Facility-level antibiotic usage rates were not predictive of broad-spectrum antibiotic use, an association that has not been described previously. This highlights the need for usage metrics complementary to DOT/1000PD that incorporate antibiotic spectrum into antibiotic usage metrics. Metrics could strictly weight antibiotics based on spectrum covered [33] or weight antibiotics based on spectrum covered and ability to treated MDROs, as we did in our spectrum categorization. A weighted usage metric would account for both antibiotic deescalation and antibiotic discontinuation strategies.

Our study has inherent limitations. The NHSN AU data are limited to aggregated monthly data stratified by CDC defined floor type. The lack of patient-level clinical data has the potential to complicate benchmarking strategies. In addition, Utah may differ demographically from other states, and the characteristics of the 15 SCHs in a western state with low population density may differ from those of other small hospitals, limiting generalizability. Finally, the DOT/1000PD metric is being used as a surrogate measure of antibiotic prescribing quality; however, elevated DOT/1000PD rates have yet to be consistently tied to worse clinical outcomes or increased antibiotic resistance.
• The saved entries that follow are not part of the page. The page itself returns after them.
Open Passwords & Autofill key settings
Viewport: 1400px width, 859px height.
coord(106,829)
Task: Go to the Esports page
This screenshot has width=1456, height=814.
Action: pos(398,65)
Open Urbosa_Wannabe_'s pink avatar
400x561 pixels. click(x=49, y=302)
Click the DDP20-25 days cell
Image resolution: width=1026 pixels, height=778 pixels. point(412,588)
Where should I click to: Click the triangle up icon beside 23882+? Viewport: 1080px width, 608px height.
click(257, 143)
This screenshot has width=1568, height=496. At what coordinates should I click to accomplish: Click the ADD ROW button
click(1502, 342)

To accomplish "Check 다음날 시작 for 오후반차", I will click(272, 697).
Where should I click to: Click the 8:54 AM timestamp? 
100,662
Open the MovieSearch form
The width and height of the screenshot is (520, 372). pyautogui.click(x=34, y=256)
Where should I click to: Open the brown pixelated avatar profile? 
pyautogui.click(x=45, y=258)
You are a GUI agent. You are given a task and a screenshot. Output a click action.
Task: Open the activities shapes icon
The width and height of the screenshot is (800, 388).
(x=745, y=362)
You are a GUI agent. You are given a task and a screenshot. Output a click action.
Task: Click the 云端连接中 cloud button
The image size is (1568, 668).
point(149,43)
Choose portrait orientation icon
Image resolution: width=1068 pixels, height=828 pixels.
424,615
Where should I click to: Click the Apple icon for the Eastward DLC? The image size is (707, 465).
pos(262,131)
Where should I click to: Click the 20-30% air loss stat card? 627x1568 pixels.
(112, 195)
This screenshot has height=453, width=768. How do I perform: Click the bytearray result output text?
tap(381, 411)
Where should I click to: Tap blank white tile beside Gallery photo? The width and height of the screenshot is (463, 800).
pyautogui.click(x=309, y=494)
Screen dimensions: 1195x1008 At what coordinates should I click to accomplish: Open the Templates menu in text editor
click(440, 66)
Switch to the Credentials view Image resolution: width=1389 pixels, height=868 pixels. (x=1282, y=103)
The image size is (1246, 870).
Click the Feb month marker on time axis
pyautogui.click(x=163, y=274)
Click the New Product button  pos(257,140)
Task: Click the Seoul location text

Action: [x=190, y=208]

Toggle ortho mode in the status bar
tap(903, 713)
Further studies will need to critically evaluate the clinical significance of the DOT/1000PD metric, its utility as a means to benchmark facilities, and its reflection on antibiotic prescribing quality and clinical outcomes.

The NHSN AU module is the first national database for antibiotic use data that has the potential to be used for antibiotic use benchmarking. Recently, the CDC has developed the Standardized Antimicrobial Administration Ratio (SAAR) to summarize AU data and allow interhospital comparison in the form of an observed-to-expected ratio while controlling for facility-level factors. The SAAR metric does not include CMI as a facility-level predictor and includes only adult and pediatric medical, surgical, and medical/surgical ICUs, which obviates the need to account for miscellaneous unit types. The SAAR metric will allow ASPs to quickly identify hospital units that are using more antibiotics than hospitals of similar composition. This would act as a signal for an AS team to more critically evaluate antibiotic usage in these units and assess prescribing appropriateness and the need for AS interventions.

SCHs in the United States will face significant challenges meeting the forthcoming national AS requirements [1113] and improving antibiotic use due to limited access to infectious diseases physician and/or pharmacist leadership, limited information technology _support, and lack of AS guidance directed specifically to SCHs. Regardless of the challenges, given the high rates of antibiotic use and similar prescribing patterns compared with LCHs that we have described, implementing ASPs in SCHs is critical. Further research into the effectiveness of standard and novel (eg, telehealth AS and infectious diseases consultation) AS strategies in these unique settings is needed. The infectious diseases community must respond and assist SCHs in establishing effective ASPs to meet the needs of our patients and address antibiotic resistance.

Notes

Financial support. Pfizer Independent Grants for Learning & Change provided all project funding and The Joint Commission provided administrative oversight.

Potential conflicts of interest. E. S. has consulted for Durata Therapeutics and has received a grant from Allergan. A. L. H. has also received grants from the Agency for Healthcare Research and Quality and Merck. A. T. P. has consulted for Co-crystal, has received grants from BioFire, royalties from Antimicrobial Therapy, and payment for educational presentations from Medscape, and is on the board of Alios Pharmaceutical. All other authors report no potential conflicts. All authors have submitted the ICMJE Form for Disclosure of Potential Conflicts of Interest. Conflicts that the editors consider relevant to the content of the manuscript have been disclosed.